뇌파를 이용한 INM은 CEA에서 뇌졸중 발생률을 1% 미만으로 낮출 수 있었다[5]. 뇌관류저하가 나타나면 뇌파에서 알파, 베타 영역의 fast activity가 감소하고, 세타, 델타 영역의 slow activity가 증가하게 되어, 뇌파 모니터링에서는 fast activity가 50% 이상 감소할 때나 slow activity가 50% 이상 증가할 때를 알람 기준으로 정하고 있다[6]. qEEG에서는 SEF가 1분 이내에 빠르게 50% 이하로 감소하여 10분 이상 지속될 때나 밴드파워가 50% 넘게 감소하였을 때를 알람 기준으로 정하고 있다[6].

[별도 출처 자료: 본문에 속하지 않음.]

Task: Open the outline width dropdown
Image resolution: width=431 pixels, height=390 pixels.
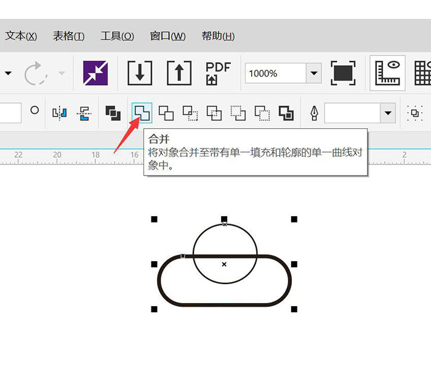Action: (388, 113)
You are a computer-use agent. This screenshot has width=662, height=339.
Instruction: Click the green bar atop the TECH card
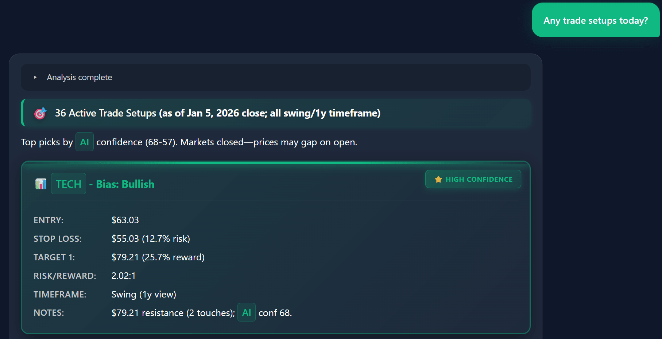[275, 162]
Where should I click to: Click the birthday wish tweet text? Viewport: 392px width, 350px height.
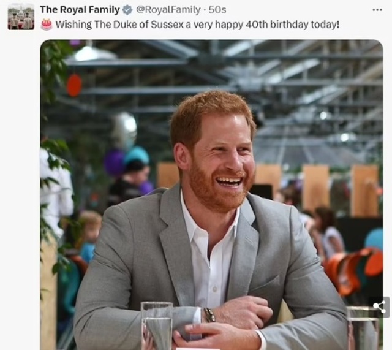point(196,25)
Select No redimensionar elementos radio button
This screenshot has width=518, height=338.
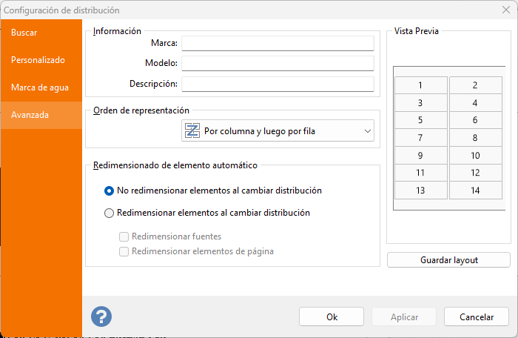coord(110,190)
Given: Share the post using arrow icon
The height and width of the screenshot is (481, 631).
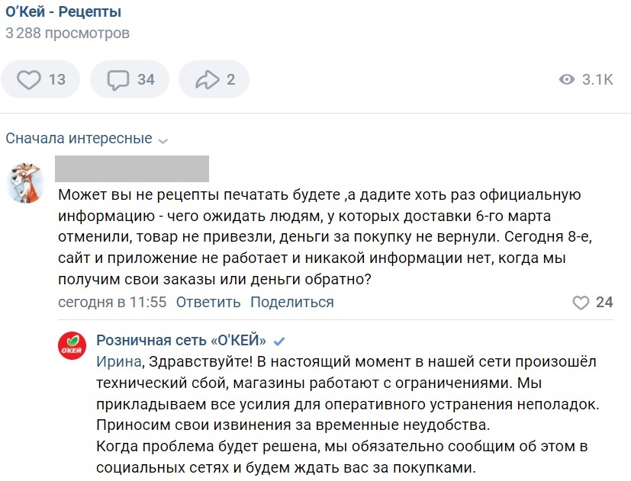Looking at the screenshot, I should click(207, 79).
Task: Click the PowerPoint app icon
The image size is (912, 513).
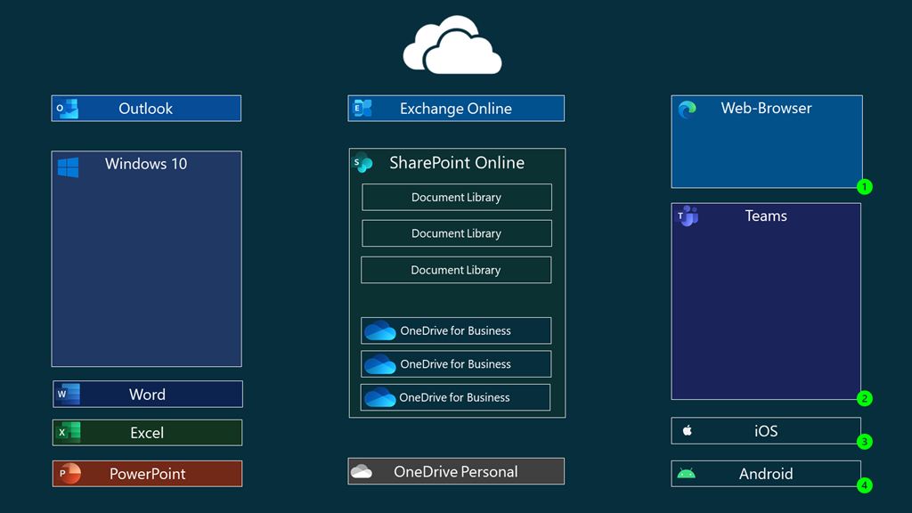Action: point(69,474)
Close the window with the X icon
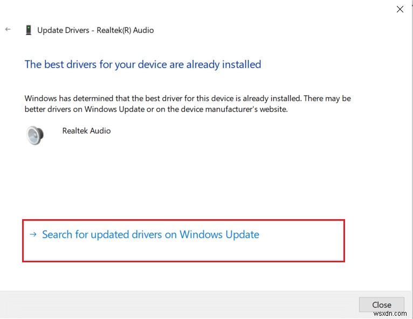Image resolution: width=413 pixels, height=319 pixels. coord(400,9)
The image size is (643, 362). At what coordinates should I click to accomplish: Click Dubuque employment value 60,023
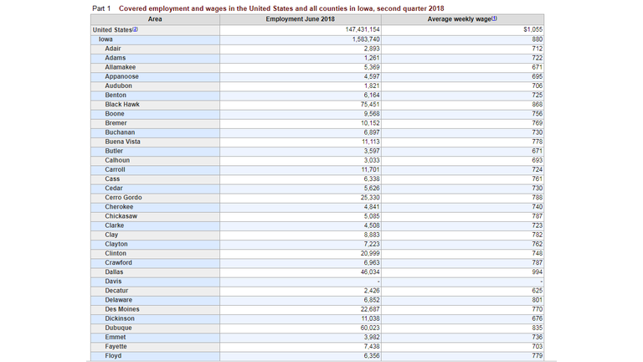click(369, 328)

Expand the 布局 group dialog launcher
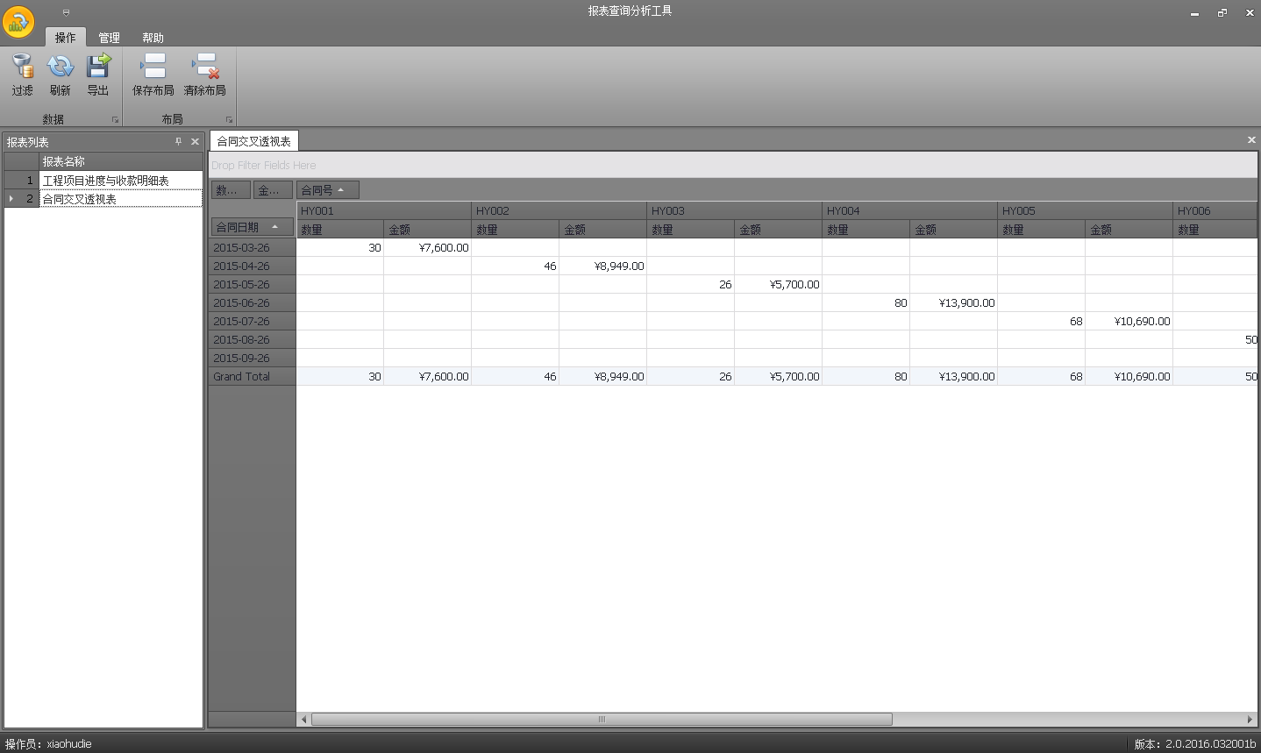pyautogui.click(x=229, y=120)
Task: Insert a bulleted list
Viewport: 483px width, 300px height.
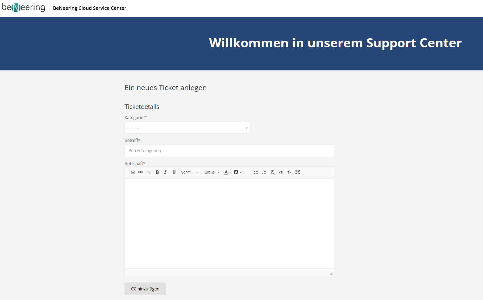Action: point(256,172)
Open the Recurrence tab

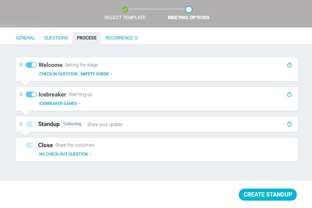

CEA에서 SSEP를 이용한 INM은 알람 기준을 잠복기(latency)의 10% 이상 증가 또는 진폭의 50% 이상 감소로 정하고 있으며[7], EEG에 비하여 뇌졸중 감시에 대한 민감도와 특이도가 낮지 않음이 메타분석을 통해 입증되었다[8,9]. SSEP 모니터링 시에는 상지만 시행하는 것보다 상지와 하지를 동시에 시행하거나, MEP까지 같이 시행할 경우, 그 민감도를 더욱 향상시킬 수 있으며, EEG와 SSEP를 모두 이용할 경우, 둘 중 한 가지를 이용하는 경우보다 수술 중 이상을 감시할 수 있는 민감도를 높일 수 있음도 보고되었다[8]. 본 증례 1의 환자에서도 상지 SSEP 진폭 감소는 알람 기준을 조금 넘어선 정도(58%)였지만, 하지 SSEP는 관찰되지 않는 더 명확한 파형 변화를 보여주었고, 같은 시간대의 뇌파 변화 또한 두드러져 경동맥 션트 시행에 결정적인 역할을 하였다. 증례 1과 2에서 qEEG는 연속적인 파형 변화의 흐름을 보여주지만, 밴드 파워가 비교적 서서히 감소하고, 50% 이상 감소한 시점을 특정 짓기에는 다소 어려움이 있었다. 이때, SSEP를 같이 관찰하여 알람 기준을 명확하게 만족함으로써 경동맥 션트 여부를 결정하는 데에 중요한 역할을 하였다. SSEP의 경우, 평균화(averaging)가 필요하기 때문에 초 단위의 연속적인 측정이 불가능하고, 따라서 EEG와 SSEP를 같이 사용할 때 더 빠르고 명확한 알람 기준 감지가 가능할 수 있다. 다만 EEG와 SSEP 중 어느 검사가 우월한지에 대해서는 더 많은 연구가 필요하다.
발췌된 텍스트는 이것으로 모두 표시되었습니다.